» **Exercise goal**
Count the lines in the rows below that contain the string "This". Reply with the number alone.

» **Given records**
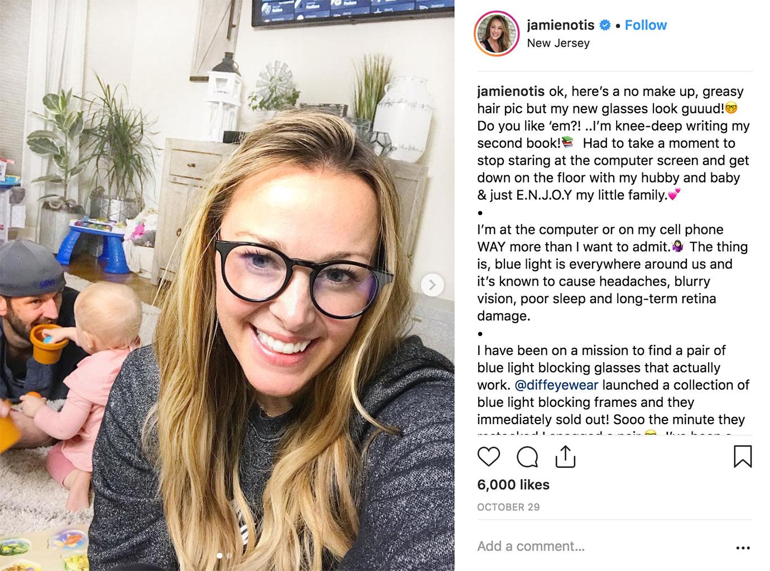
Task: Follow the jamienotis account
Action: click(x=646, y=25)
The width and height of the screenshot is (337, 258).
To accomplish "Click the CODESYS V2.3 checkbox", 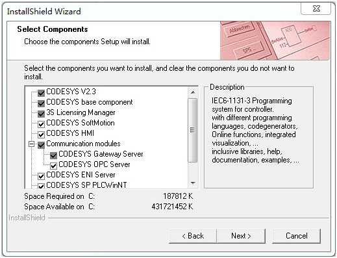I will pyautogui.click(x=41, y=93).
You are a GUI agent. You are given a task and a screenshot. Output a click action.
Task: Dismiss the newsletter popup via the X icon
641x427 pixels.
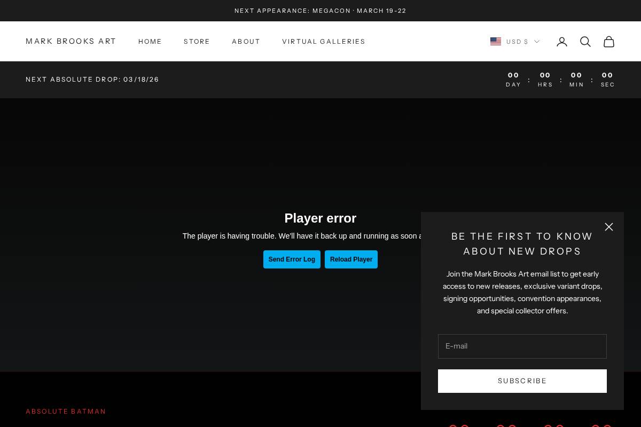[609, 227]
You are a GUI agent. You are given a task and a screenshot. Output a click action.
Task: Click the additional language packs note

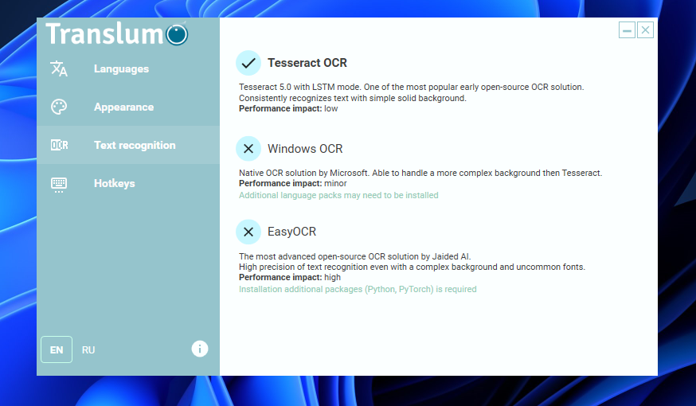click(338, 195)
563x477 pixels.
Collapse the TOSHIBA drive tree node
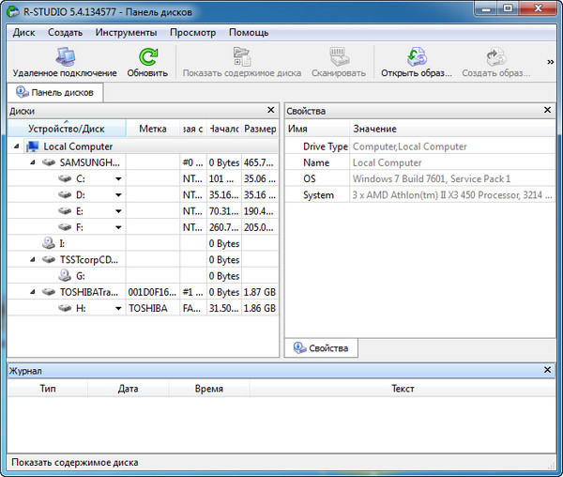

...

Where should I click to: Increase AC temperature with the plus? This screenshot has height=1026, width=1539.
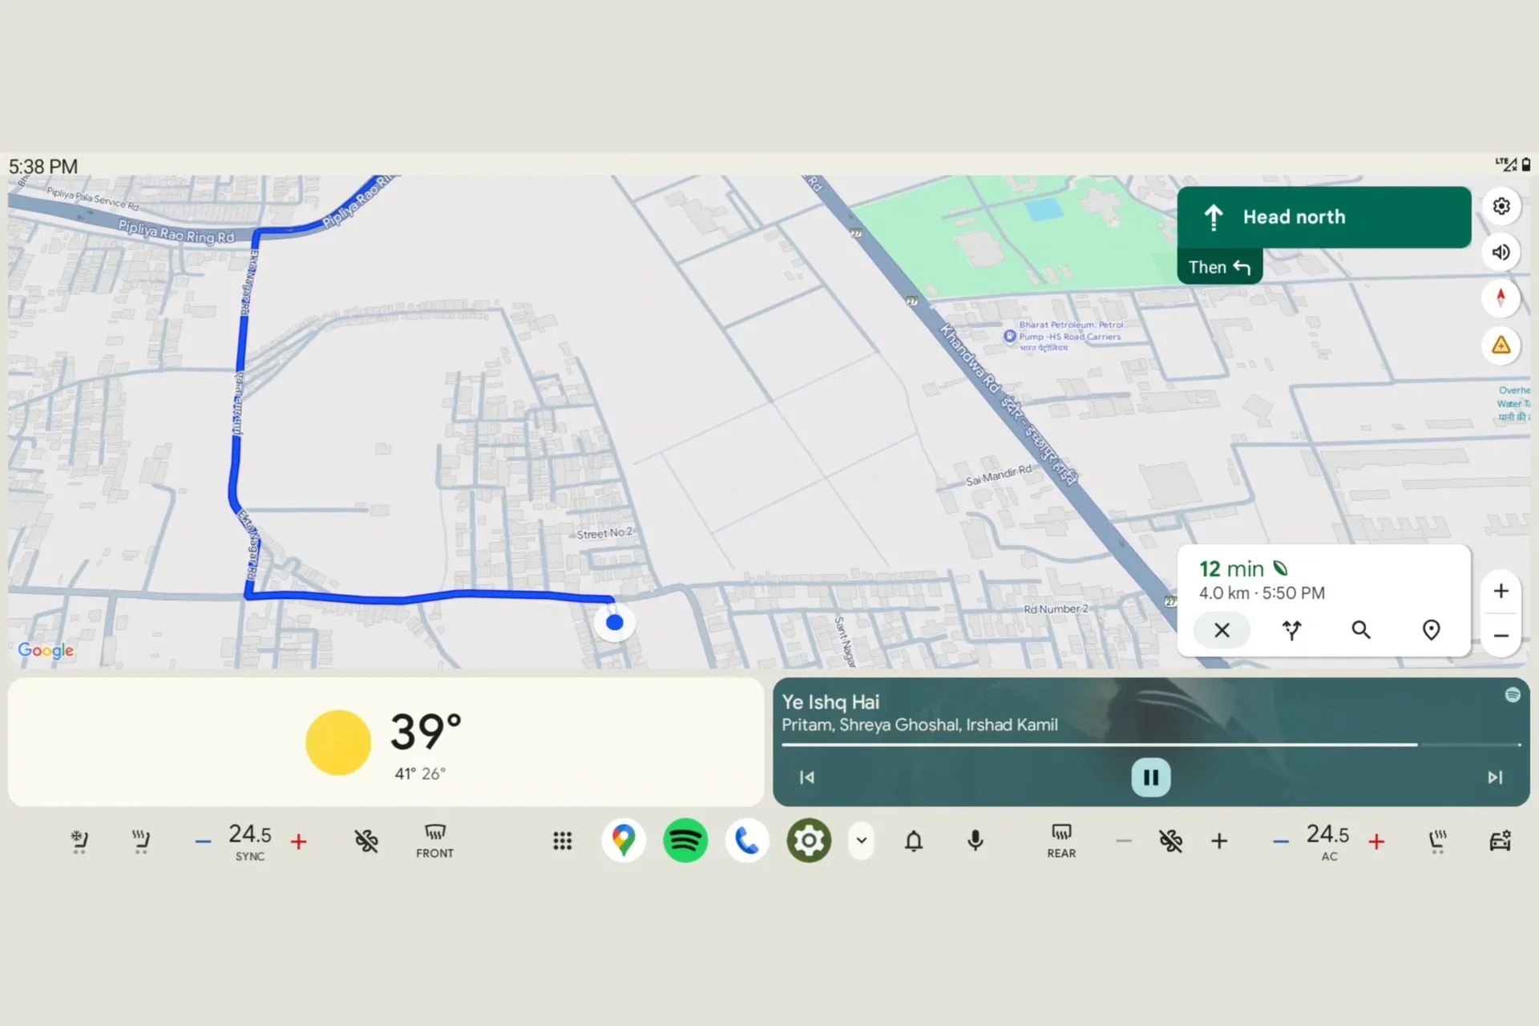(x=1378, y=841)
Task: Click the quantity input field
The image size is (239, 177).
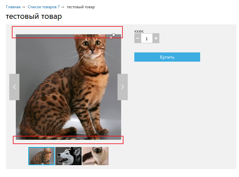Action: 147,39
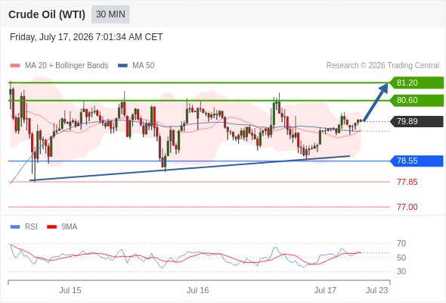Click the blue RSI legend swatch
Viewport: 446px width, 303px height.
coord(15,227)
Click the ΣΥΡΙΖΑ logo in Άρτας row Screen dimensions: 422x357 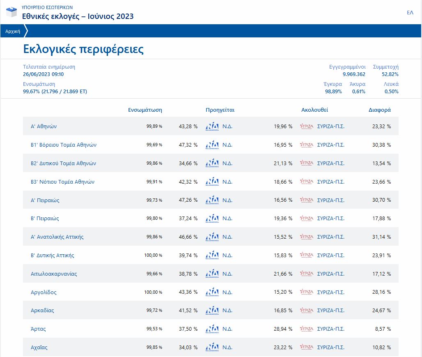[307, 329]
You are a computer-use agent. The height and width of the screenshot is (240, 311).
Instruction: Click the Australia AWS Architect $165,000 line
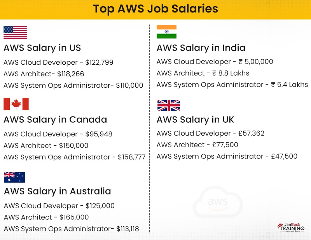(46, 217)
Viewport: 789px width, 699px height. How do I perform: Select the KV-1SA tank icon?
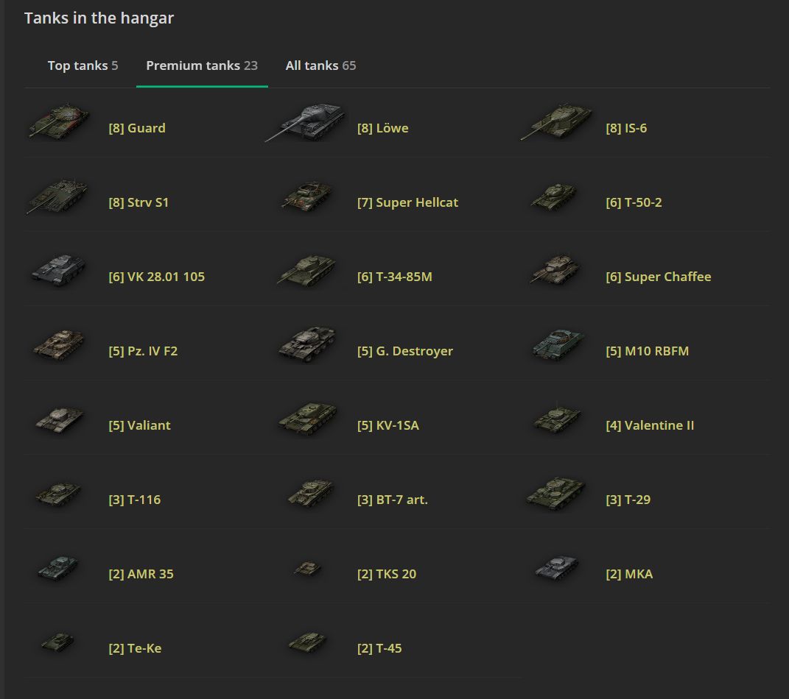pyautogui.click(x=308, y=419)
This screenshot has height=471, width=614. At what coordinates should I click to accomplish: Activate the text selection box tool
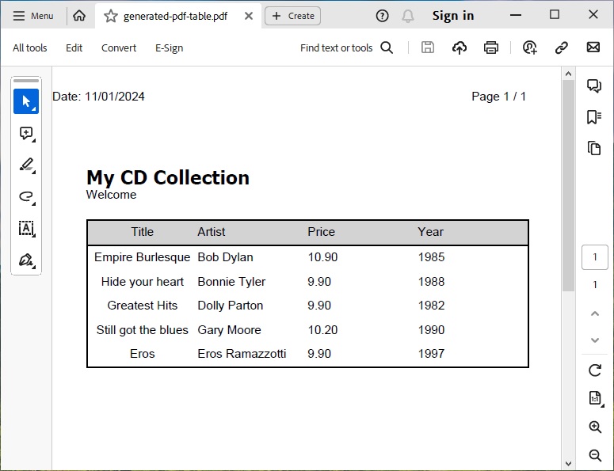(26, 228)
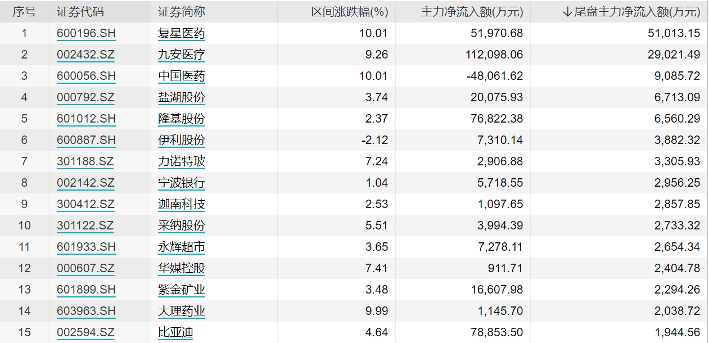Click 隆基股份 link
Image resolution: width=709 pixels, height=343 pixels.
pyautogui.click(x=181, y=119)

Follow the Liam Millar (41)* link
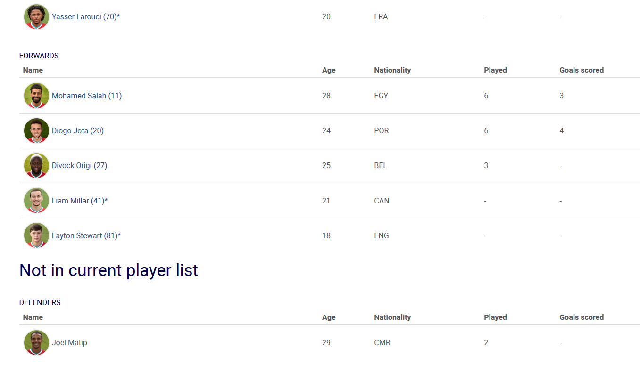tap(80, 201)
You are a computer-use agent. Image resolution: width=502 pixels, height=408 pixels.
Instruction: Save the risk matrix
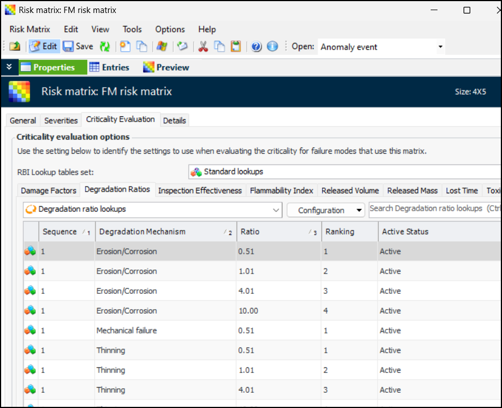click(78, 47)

--

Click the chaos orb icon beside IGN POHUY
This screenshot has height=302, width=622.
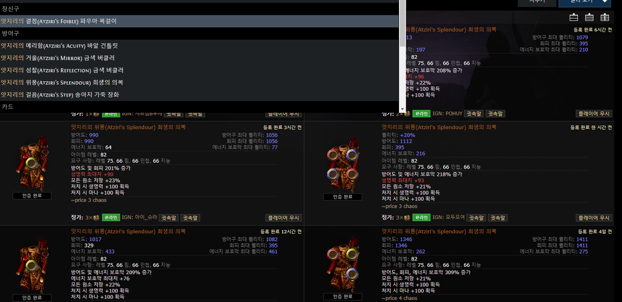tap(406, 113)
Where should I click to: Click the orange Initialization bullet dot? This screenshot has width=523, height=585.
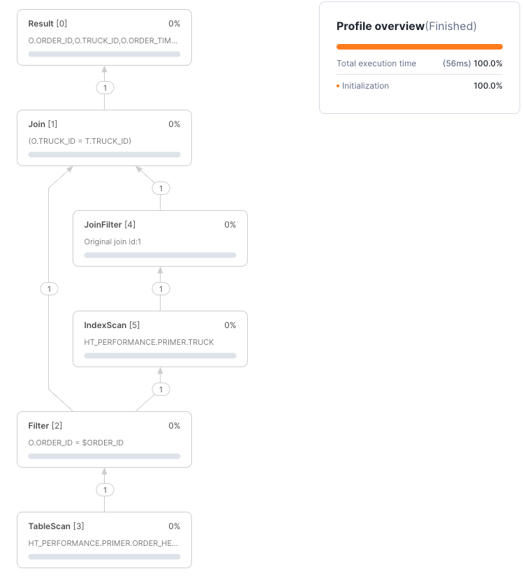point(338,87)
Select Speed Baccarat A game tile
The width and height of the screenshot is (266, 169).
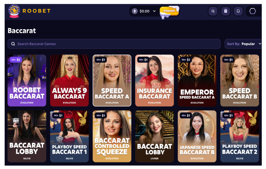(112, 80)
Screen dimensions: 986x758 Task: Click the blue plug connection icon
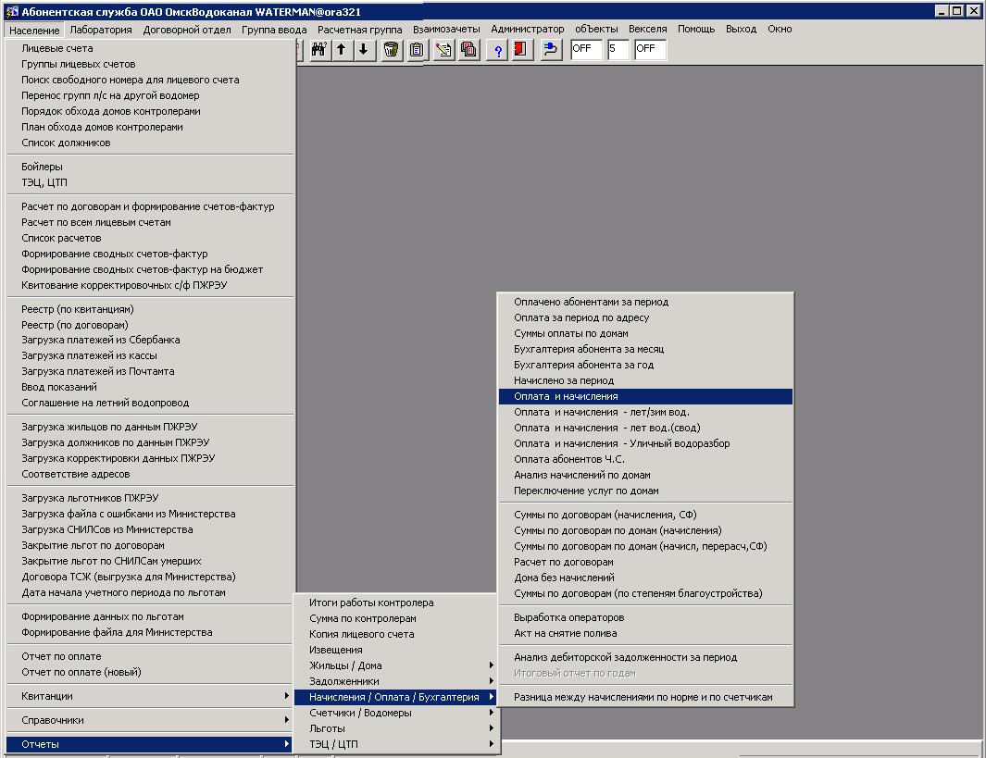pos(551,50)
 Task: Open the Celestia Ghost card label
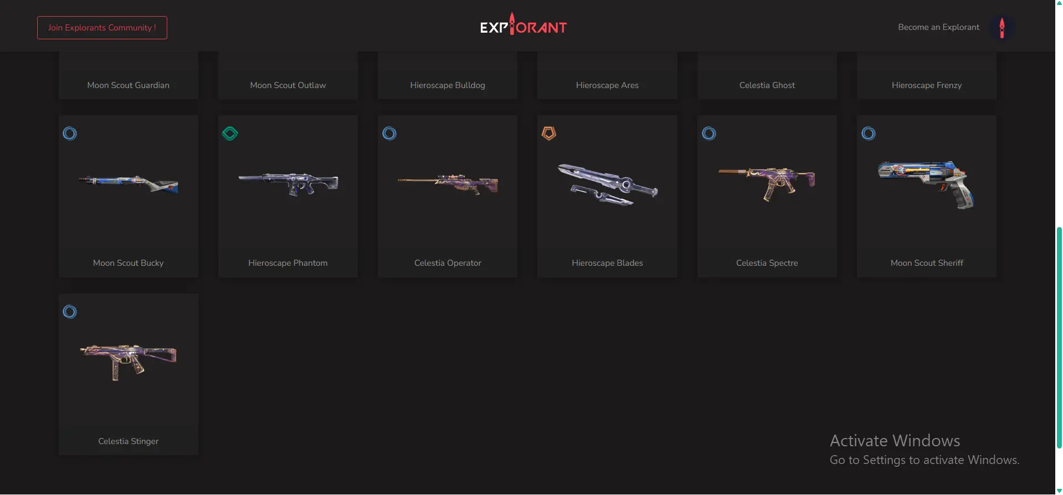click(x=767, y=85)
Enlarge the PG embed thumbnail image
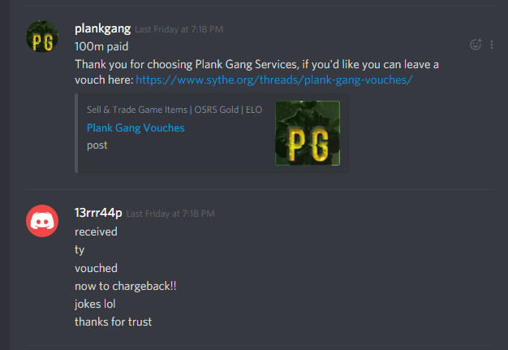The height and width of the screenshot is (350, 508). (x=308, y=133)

» **Completed exercise**
4